A friend of mine who recently embarked on his own entrepreneurial journey figured out that he doesn’t like dealing with people who suck at follow through. You know who they are: people who don’t follow up, forget, make excuses, disappear, and are energy and time wasters to those of us who make stuff happen.
I said, welcome to the club!
One of my pet peeves is follow through. If you don’t know what it is, the definition of follow through is this: the continuing of an action or task to its conclusion.
Think about that…
For as long as I can remember I’ve always been complimented on my follow through. It’s one of those things I’m always on point: If I tell you I will call you tomorrow at 2 PM, rest assured that’s exactly what I’ll do. And if something comes up, I’ll contact you beforehand to tell you something unexpected came up and ask to reschedule.
This is a simple example, but it’s how I am with everything.

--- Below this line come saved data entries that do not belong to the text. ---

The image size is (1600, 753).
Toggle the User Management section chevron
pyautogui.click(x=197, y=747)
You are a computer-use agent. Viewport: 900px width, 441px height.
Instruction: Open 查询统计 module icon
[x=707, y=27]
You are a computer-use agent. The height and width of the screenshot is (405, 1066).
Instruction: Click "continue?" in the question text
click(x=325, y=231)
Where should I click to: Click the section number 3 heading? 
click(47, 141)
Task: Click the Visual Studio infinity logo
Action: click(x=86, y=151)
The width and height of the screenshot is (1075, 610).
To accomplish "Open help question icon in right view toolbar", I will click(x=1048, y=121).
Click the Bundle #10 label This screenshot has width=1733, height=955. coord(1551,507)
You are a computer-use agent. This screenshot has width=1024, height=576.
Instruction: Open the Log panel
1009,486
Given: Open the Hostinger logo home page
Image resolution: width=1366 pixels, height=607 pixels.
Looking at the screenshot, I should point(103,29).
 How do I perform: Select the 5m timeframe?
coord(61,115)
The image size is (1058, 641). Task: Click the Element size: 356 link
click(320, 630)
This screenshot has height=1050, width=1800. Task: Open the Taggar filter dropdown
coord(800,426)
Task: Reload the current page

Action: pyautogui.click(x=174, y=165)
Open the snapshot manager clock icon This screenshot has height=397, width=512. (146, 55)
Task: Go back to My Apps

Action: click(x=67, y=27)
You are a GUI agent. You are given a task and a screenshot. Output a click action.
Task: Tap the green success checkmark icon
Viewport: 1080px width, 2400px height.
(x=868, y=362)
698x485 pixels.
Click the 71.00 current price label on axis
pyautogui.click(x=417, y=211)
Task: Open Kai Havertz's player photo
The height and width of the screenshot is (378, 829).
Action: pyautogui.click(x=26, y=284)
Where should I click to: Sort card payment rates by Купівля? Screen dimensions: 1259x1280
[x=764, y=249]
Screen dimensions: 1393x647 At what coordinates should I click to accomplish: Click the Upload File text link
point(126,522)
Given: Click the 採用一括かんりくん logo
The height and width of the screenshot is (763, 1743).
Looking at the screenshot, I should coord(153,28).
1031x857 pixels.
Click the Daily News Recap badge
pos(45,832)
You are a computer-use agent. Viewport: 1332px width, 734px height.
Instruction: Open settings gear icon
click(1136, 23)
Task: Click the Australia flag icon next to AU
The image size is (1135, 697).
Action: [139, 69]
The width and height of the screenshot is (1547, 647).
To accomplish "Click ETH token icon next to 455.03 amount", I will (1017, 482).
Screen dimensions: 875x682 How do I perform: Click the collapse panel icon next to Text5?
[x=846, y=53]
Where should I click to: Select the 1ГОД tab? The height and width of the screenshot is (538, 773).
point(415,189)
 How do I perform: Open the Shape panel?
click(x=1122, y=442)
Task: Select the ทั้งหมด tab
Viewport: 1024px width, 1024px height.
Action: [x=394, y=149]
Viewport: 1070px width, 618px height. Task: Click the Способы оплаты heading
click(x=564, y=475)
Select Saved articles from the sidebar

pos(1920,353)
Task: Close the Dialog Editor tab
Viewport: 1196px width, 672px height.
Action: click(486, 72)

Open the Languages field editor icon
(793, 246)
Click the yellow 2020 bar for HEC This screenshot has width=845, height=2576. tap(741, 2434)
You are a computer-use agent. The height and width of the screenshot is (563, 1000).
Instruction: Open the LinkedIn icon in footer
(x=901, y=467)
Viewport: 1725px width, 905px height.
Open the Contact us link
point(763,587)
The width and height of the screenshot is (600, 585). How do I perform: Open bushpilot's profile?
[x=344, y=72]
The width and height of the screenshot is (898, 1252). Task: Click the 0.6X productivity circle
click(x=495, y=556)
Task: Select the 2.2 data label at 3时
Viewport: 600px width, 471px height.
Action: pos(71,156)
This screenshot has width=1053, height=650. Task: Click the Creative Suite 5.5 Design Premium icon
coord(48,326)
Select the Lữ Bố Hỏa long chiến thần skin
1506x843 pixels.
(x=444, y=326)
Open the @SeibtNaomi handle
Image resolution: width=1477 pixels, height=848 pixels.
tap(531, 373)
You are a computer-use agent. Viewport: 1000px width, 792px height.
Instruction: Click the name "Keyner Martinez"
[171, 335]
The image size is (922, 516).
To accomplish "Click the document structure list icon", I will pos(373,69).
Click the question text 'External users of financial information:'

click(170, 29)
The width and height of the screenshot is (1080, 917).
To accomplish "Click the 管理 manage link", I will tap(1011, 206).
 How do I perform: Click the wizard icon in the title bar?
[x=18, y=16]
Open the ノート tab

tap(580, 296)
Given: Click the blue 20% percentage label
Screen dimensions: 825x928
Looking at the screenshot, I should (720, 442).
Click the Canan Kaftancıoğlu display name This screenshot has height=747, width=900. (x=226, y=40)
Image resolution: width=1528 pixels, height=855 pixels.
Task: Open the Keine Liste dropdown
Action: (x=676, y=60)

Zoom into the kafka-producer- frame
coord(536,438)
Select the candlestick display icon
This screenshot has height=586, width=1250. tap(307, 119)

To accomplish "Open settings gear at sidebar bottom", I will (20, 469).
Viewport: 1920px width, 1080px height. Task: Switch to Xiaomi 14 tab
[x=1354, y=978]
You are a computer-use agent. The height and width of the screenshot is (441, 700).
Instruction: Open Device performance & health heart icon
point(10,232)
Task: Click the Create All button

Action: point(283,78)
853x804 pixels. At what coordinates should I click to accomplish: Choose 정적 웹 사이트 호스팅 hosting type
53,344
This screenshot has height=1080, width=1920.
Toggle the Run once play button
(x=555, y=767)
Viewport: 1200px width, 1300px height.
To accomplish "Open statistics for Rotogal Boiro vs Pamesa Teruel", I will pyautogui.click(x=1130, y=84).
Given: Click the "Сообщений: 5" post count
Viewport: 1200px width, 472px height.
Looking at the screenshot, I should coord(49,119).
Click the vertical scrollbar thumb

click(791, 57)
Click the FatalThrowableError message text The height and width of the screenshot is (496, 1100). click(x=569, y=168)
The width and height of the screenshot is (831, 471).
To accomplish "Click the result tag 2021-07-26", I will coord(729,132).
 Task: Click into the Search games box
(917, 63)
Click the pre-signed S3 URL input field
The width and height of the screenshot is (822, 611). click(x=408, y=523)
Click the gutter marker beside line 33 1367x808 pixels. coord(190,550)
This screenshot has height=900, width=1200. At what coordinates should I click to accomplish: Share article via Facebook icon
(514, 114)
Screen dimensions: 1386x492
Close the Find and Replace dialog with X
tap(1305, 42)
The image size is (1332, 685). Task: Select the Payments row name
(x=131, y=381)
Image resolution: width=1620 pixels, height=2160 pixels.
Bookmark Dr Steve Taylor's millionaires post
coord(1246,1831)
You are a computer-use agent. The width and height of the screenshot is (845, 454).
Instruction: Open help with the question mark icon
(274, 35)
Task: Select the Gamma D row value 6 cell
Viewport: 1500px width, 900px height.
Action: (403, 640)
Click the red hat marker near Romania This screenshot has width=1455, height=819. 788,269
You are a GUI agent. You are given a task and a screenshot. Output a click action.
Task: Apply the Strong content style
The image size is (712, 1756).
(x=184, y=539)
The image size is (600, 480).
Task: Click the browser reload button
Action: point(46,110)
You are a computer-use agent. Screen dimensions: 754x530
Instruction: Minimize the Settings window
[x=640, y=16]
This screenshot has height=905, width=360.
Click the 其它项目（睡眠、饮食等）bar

I also have a very strong sense of being accountable with others. For example, anytime I meet someone I act as though I’m not only representing myself but also my family, friends, coworkers and collaborators; I want you to know and feel that you are interacting with a different type of human being that surrounds himself with great people.
I just don’t tolerate bad follow through.
Once again I was left hanging by someone who reached out for my business 😡 So I'm writing a post of follow through, will be up next week!
— Jorge Barba (@jorgebarba) September 28, 2017
You’re not a game-changer if you suck at follow through
In my interaction over the last two years I’ve noticed an uptick in bad follow through. Why? I have no idea. I’ve commented with collaborators about this and they’ve noticed a trend themselves.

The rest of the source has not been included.